───── MATERIAL SUPPLIED ─────

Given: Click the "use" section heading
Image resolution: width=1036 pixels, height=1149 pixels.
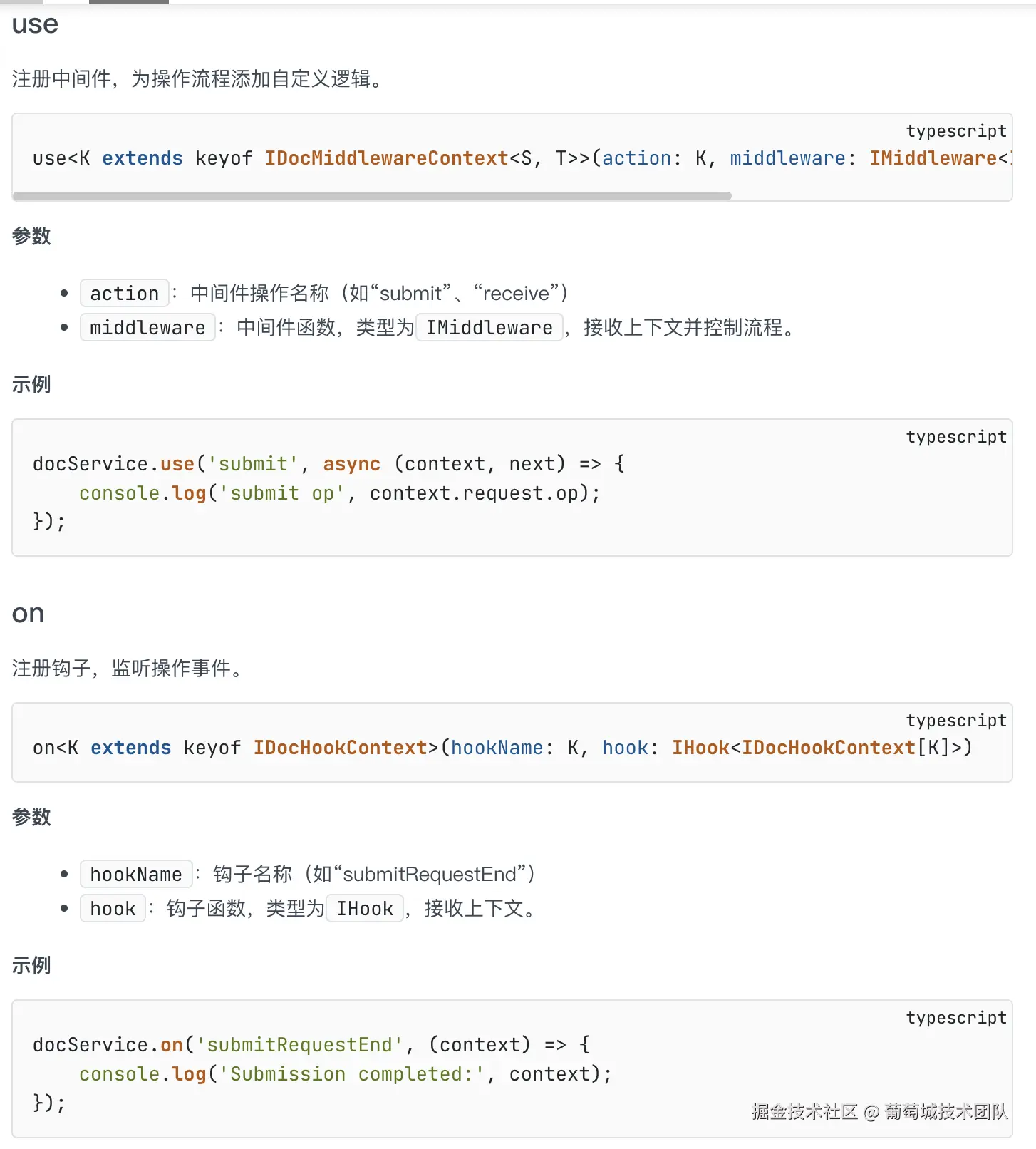Looking at the screenshot, I should pos(35,25).
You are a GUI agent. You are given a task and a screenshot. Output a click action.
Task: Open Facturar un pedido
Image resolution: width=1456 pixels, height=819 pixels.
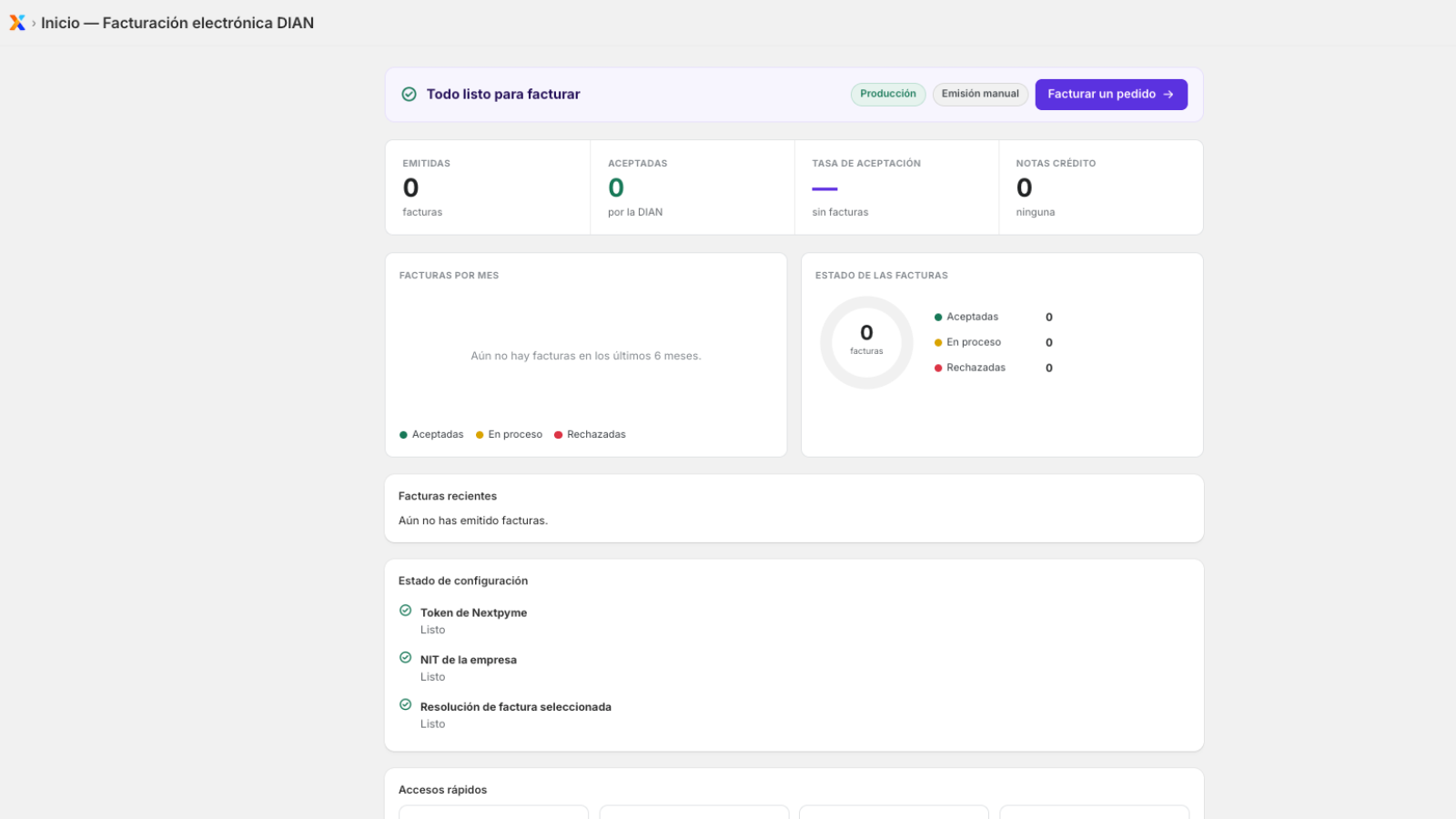click(1111, 95)
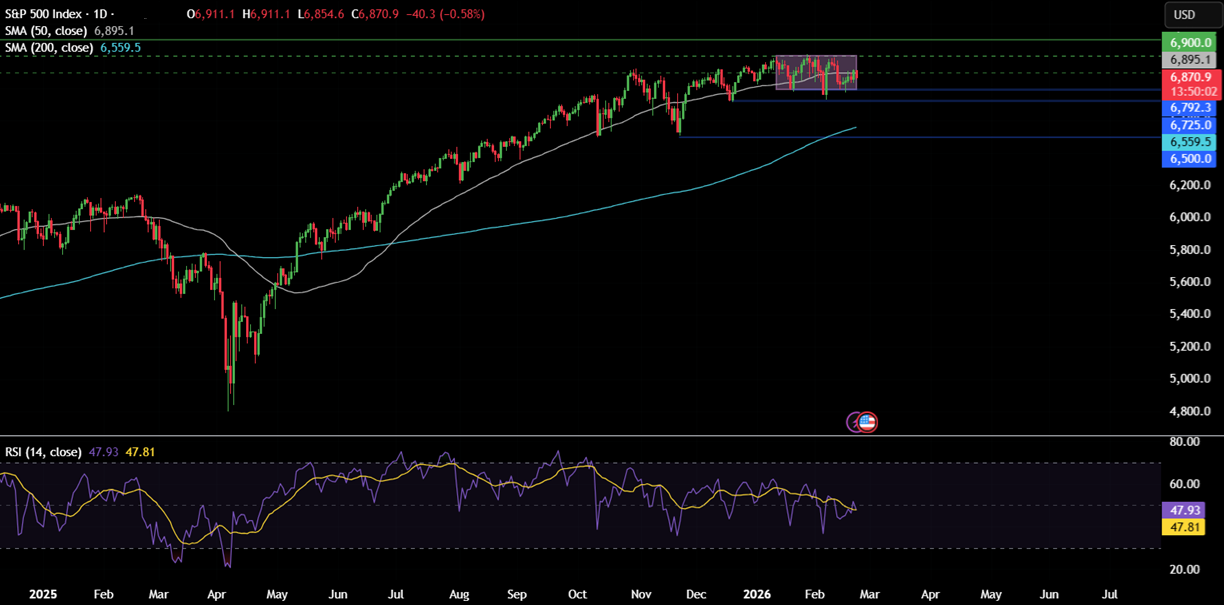Viewport: 1224px width, 605px height.
Task: Open the USD currency selector
Action: pyautogui.click(x=1196, y=15)
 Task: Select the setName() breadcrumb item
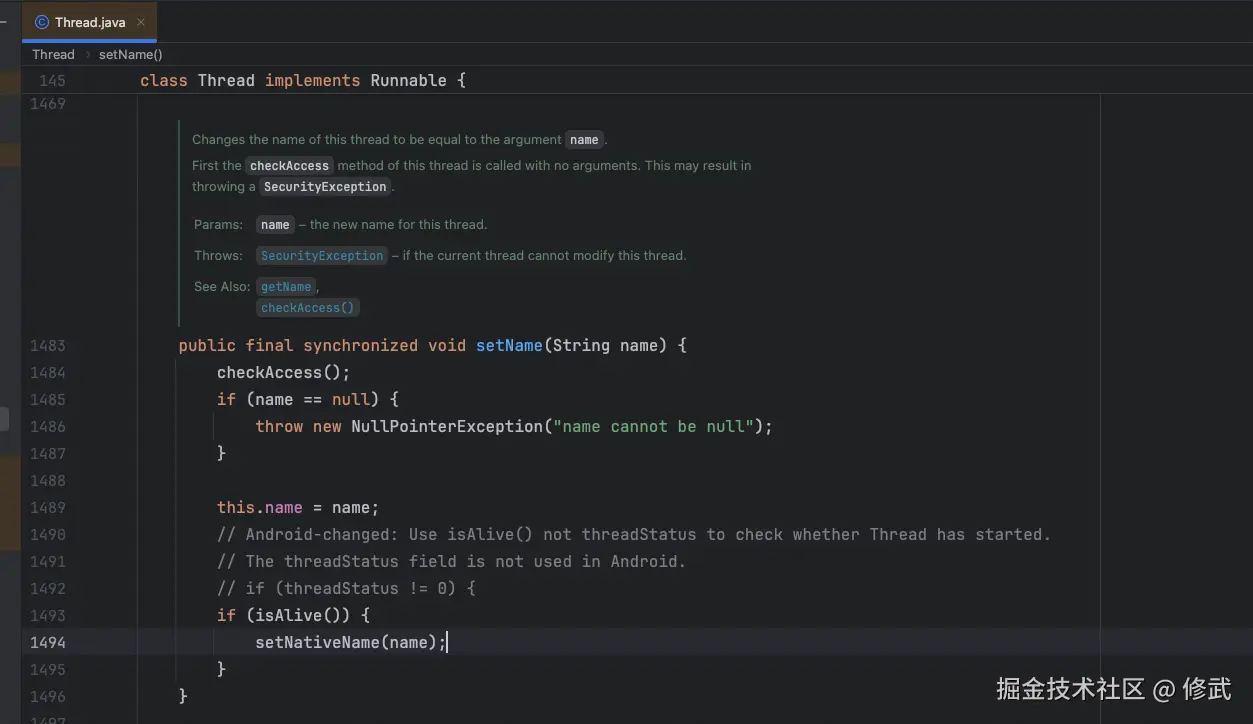click(130, 55)
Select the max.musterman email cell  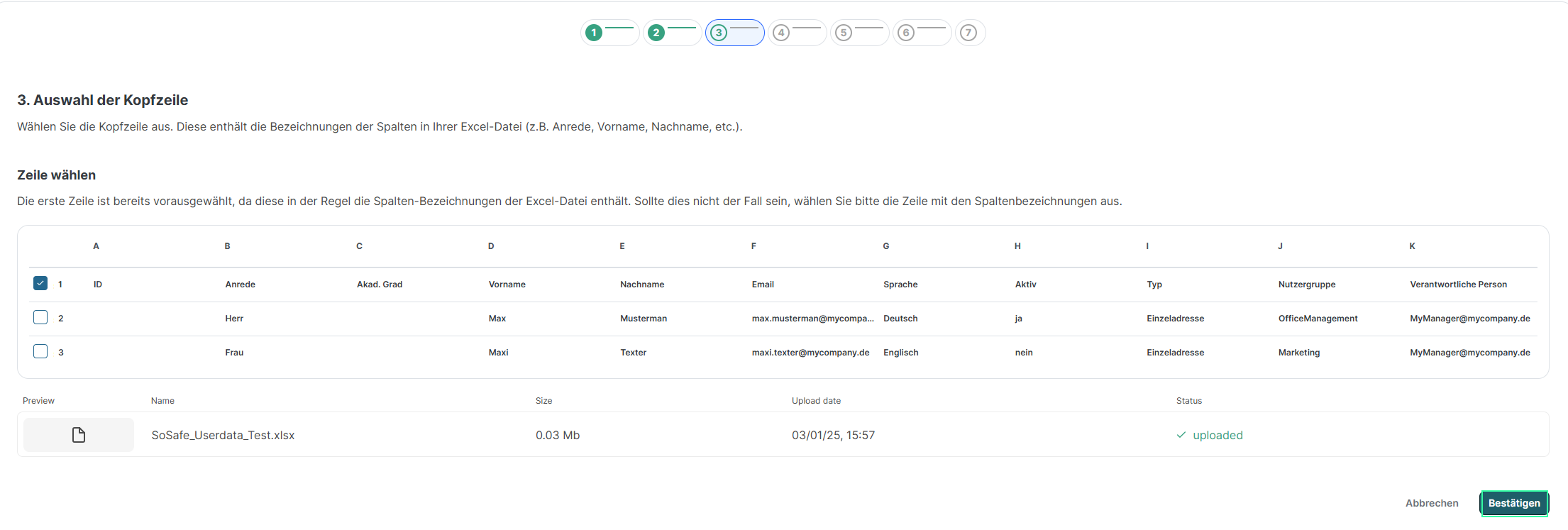pos(812,319)
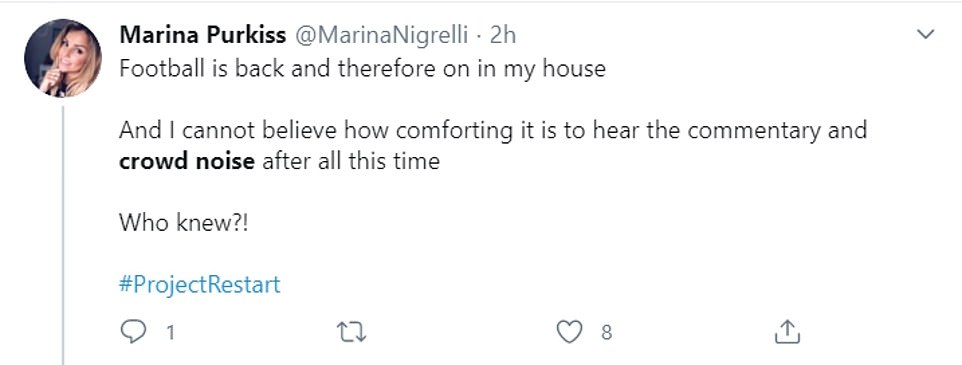This screenshot has width=962, height=365.
Task: Click the "Who knew?!" line
Action: (183, 223)
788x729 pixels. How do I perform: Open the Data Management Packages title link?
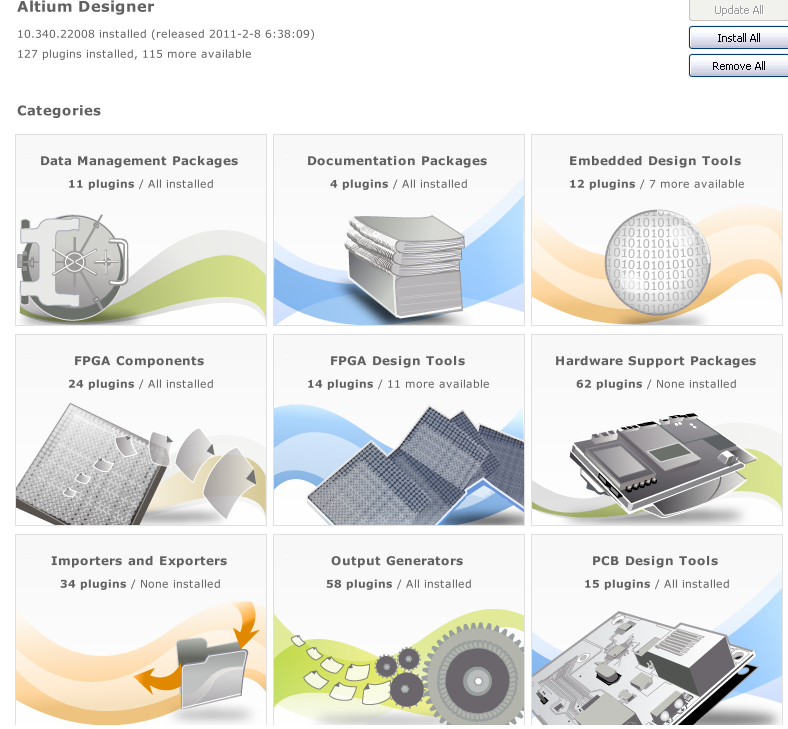coord(139,161)
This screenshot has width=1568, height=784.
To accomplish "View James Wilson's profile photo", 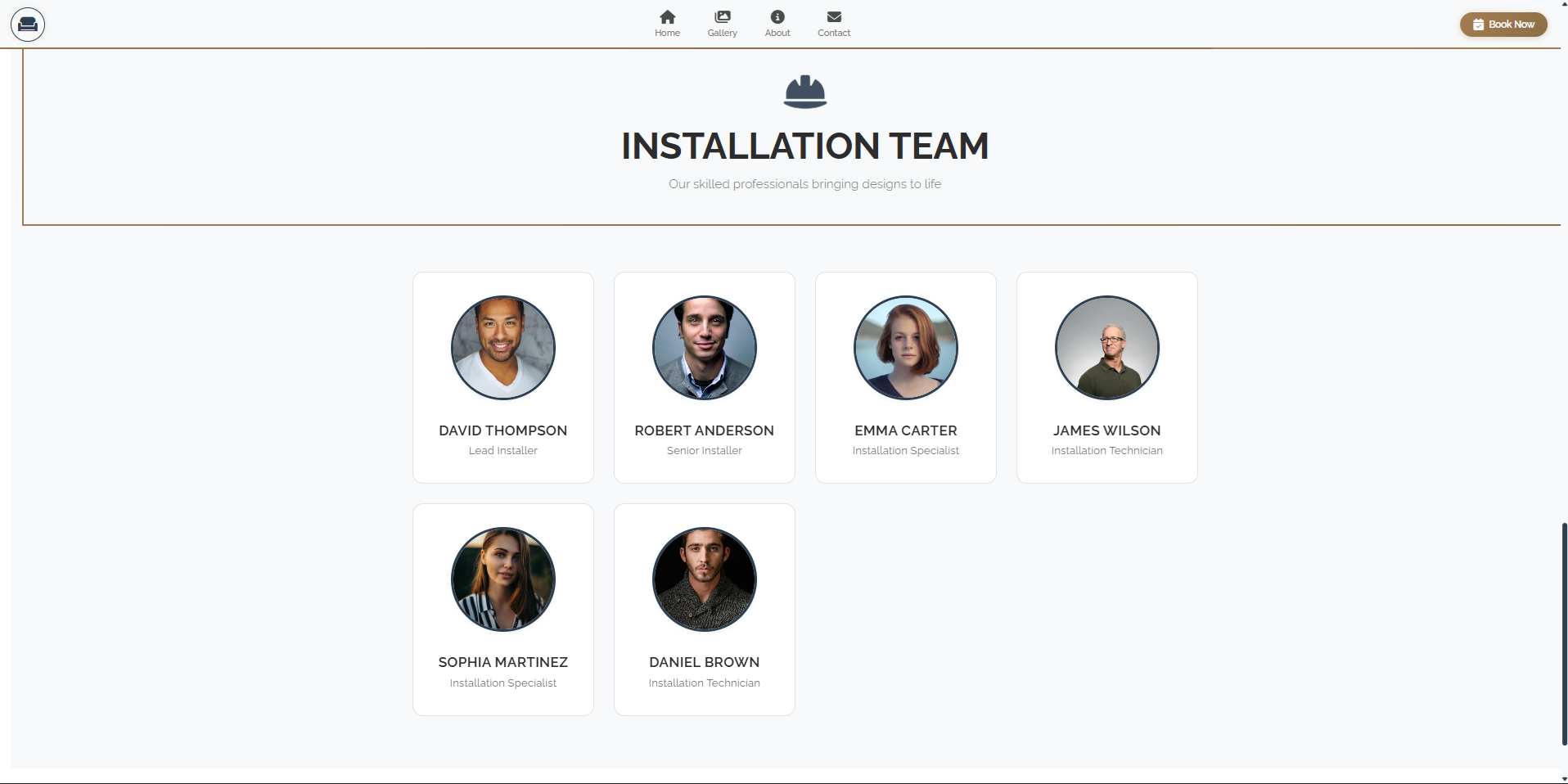I will pyautogui.click(x=1107, y=348).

─────

## AIM OF THE TASK
When pictures appear in the records above, leave them out and reproduce exactly each line from the first through the line containing "Task: Open Facturar un pedido", both included.

## OUTPUT OF THE TASK
Given: Click the "use" section heading
Image resolution: width=1036 pixels, height=1149 pixels.
Looking at the screenshot, I should pos(35,25).
You are a GUI agent. You are given a task and a screenshot. Output a click action.
Task: Open Facturar un pedido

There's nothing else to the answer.